Außerdem gibt es noch die Siegel „Euro-Blume“, vergeben von der europäischen Kommission, und das „Tox-proof-Zeichen“ des TÜV. Einen Überblick verschaffen kann man sich auch durch die Stiftung Warentest, Ökotest und die Verbraucherzentralen. Wichtig zu wissen: Die Bezeichnung „schadstoffgeprüft“ ist nicht gleichbedeutend mit „schadstofffrei“. 

 

Wohlfühlen durch Farbe

Wohnzimmer mit Holzmaserung
Holzböden in ihrer natürlichen Farbe und Maserung sind am besten für die Raumluft und verbreiten ein wohliges Klima.

Die Farbgestaltung der Räume spielt für das Wohlempfinden eine ebenso große Rolle wie der Griff zu gesunden Materialien. Die Kombination von Tapete und Wandfarbe kann ein harmonisches Gesamtbild an den Wänden erzeugen. Tapeten und Farben bringen durch ihre farbliche Vielfalt, Dekor und Stil Abwechslung in die Wohnung – eine schöne Möglichkeit sich kreativ auszuleben. 

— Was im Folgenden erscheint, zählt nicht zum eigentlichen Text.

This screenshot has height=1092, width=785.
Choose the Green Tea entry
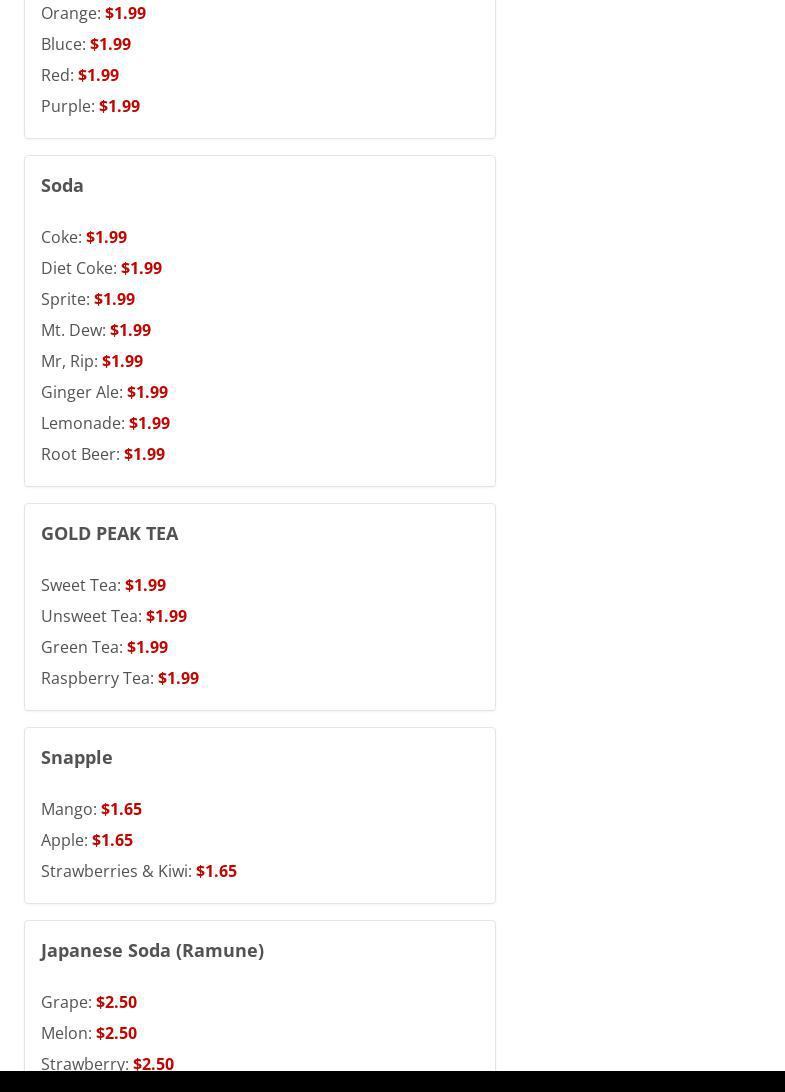82,647
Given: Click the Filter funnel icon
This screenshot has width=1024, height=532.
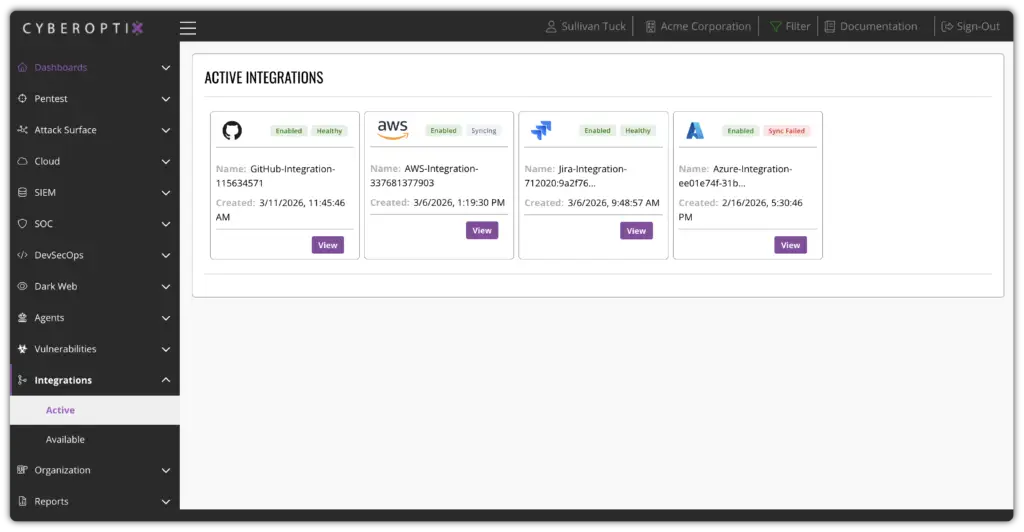Looking at the screenshot, I should [775, 27].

Bei Vlies- und Vinyltapeten sollte man auf die Inhaltsstoffe achten. Manche Vliestapeten sind aus aufgeschäumtem PVC und können daher Weichmacher enthalten. Auch bei Vinyltapeten wird häufig PVC verwendet. 

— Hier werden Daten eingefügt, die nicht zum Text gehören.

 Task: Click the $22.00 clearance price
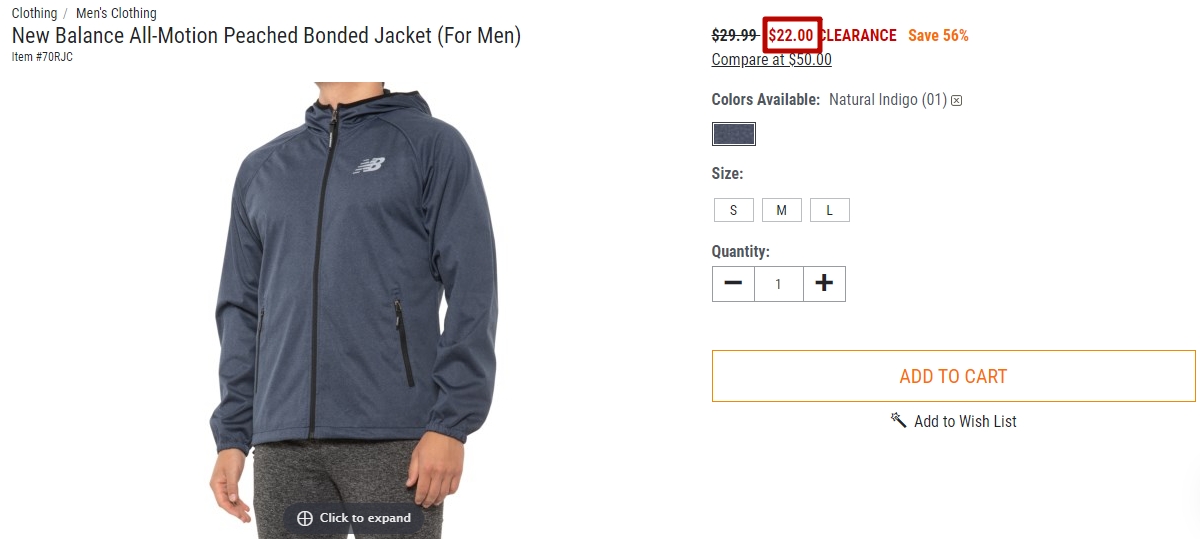click(x=791, y=35)
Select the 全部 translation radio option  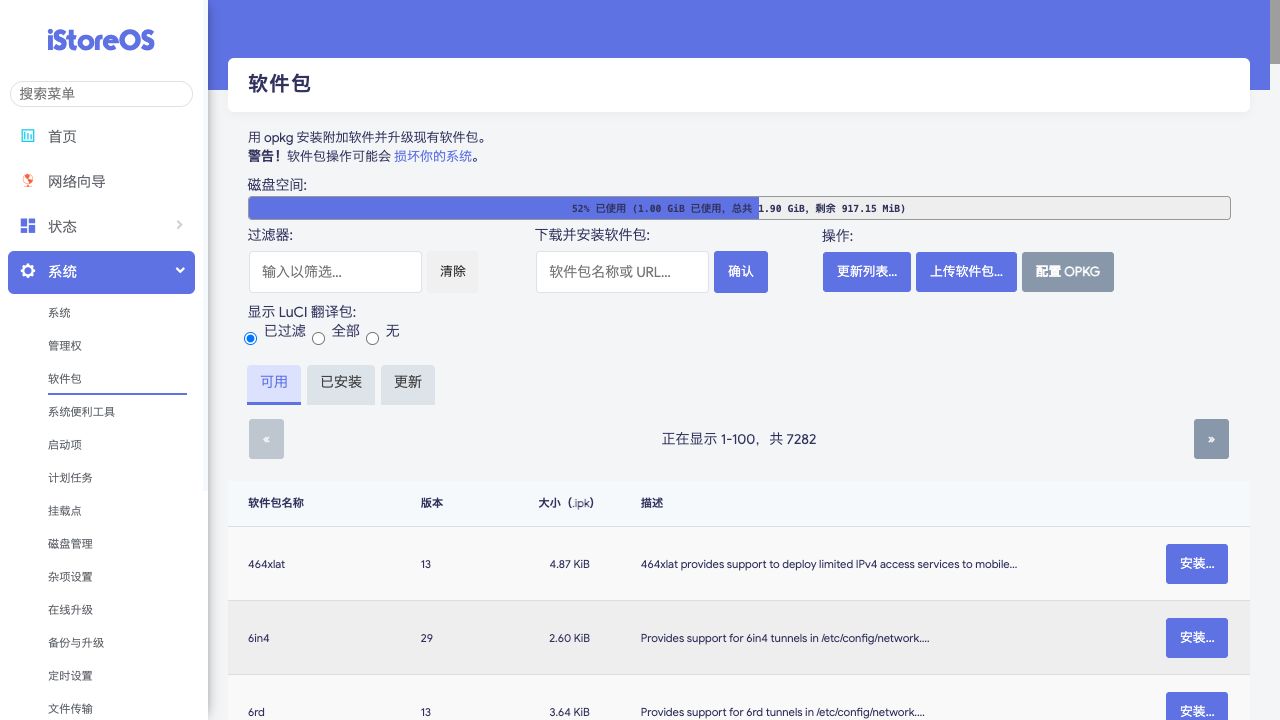tap(319, 338)
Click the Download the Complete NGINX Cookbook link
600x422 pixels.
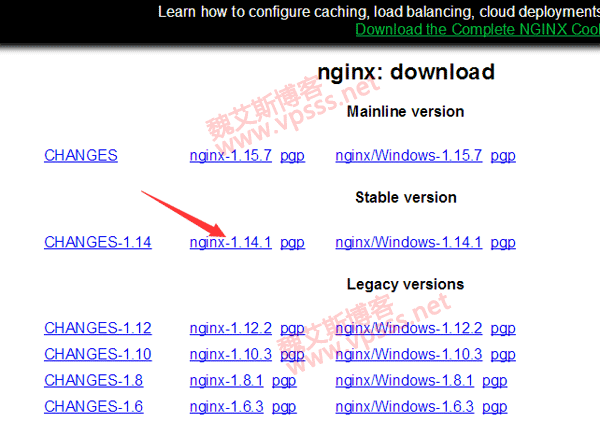[x=476, y=29]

Dagegen sind Papiertapeten generell weniger schadstoffbelastet und schonen Ressourcen, wenn sie aus Recyclingpapier hergestellt werden. Sie können die Luftfeuchtigkeit im ganzen Raum regulieren, indem sie Feuchte aufnehmen oder abgeben. Daher sind sie auch nicht maßstabil, sondern werden beim Einkleistern durch die Aufnahme von Feuchtigkeit etwas größer. Das Aufbringen dauert also länger und braucht etwas Erfahrung. 

Energie sparen

Zum nachhaltigen Wohnen gehört auch der Energiespargedanke. Das Heizen eines 200 Quadratmeter großes Hauses, das nach den derzeit gültigen gesetzlichen Standards gedämmt ist, kostet etwa 800 Euro im Jahr. Verglichen mit den Heizkosten früherer Jahrzehnte ist das bereits sensationell wenig. Sind die Häuser jedoch besser gedämmt, als es der Gesetzgeber fordert und wird dazu noch Sonnenwärme genutzt, lassen sie sich bereits für unter 400 Euro pro Jahr beheizen.

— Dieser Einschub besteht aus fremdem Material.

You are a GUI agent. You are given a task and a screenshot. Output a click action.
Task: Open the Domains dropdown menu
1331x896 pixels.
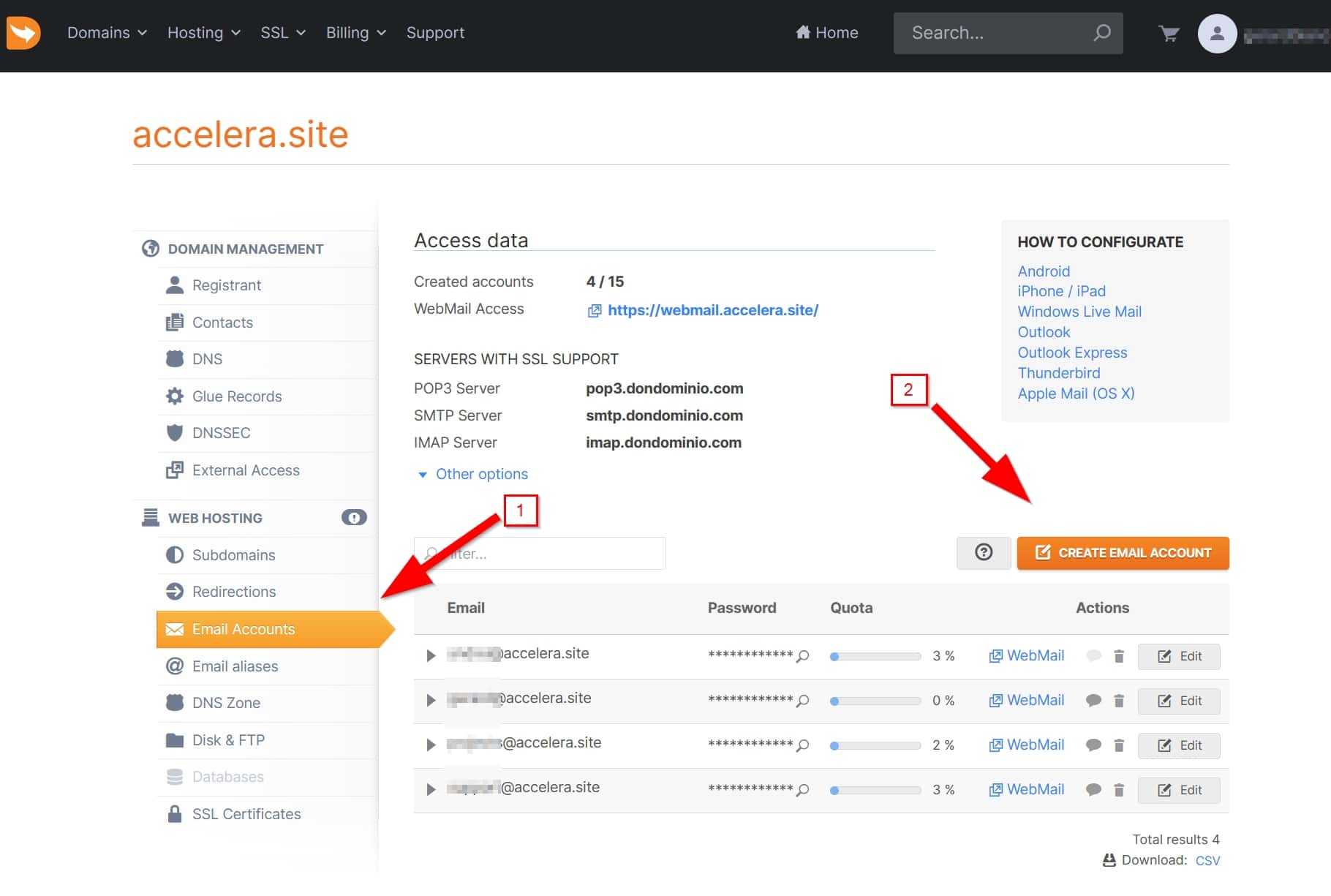[x=107, y=33]
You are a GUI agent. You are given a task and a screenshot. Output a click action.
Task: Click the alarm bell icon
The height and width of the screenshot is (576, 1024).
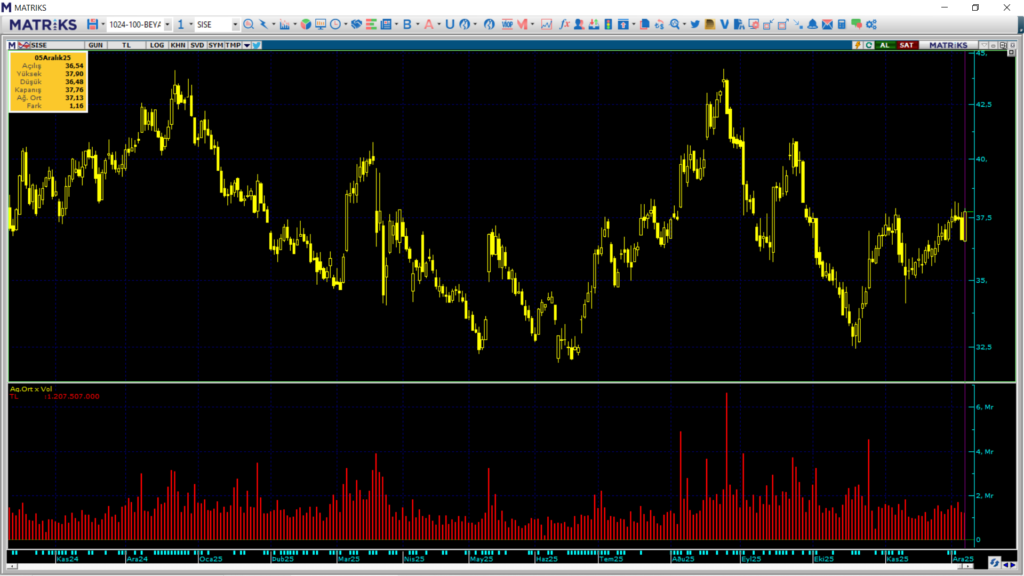(813, 24)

Illustration Haus mit Solaranlage
Mit einer hauseigenen Solar- oder Windkraftanlage lässt sich eigene Energie erzeugen. Auch eine gute Dämmung sorgt für Energieersparnis.

Das Energiesparen funktioniert nach zwei großen Prinzipen: Einerseits durch die Dämmung der Gebäudehülle inklusive Fenstern und Türen. Andererseits dadurch, dass man seine eigene Energie erzeugt – etwa mit einer hauseigenen Solar-, Windkraft- oder Kraft-Wärme-Kopplungsanlage. 

Bei den verschiedenen energiesparenden Konzepten für Neubauten – wie Effizienzhaus, Passivhaus oder Plusenergiehaus – schließen sich die beiden Prinzipien natürlich nicht gegenseitig aus. Allein ihr Schwerpunkt unterscheidet sie voneinander. So braucht das Passivhaus etwa extrem wenig Energie, weil es sehr gut gedämmt und abgedichtet ist. Das Plusenergiehaus hat dagegen eine einfachere Dämmung, nutzt aber die Erträge aus der Photovoltaikanlage.

Zu jedem Passivhaus gehören Solaranlagen. Durch die ständigen Fortschritte in der Solartechnik reichen heutzutage bereits einige wenige Solarplatten aus, um einen Ein-Familien-Haushalt mit Energie zu versorgen. Die perfekte Ergänzung zu Solaranlagen sind Photovoltaikanlagen. Sie wandeln die Sonnenenergie der Sonne in Strom um. An vielen Standorten in Deutschland ist die Sonneneinstrahlung so effektiv, dass der daraus gewonnene Strom nicht nur für einen einzelnen Haushalt ausreicht, sondern der Überschuss ins öffentliche Stromnetz eingespeist werden kann. Besitzer der Kollektoren können dafür vom Stromnetzbetreiber eine Vergütung bekommen.warm gestrichener Essbereich

Natürlich kostet ökologisches Bauen mehr als der herkömmliche Hausbau. Aber immer mehr Förderprogramme in Deutschland unterstützen die Bauökologie. Finanzielle Zuschüsse, Steuervorteile und günstige Kredite für nachhaltiges Bauen machen die Nutzung erneuerbarer Energien auch in finanzieller Hinsicht interessant.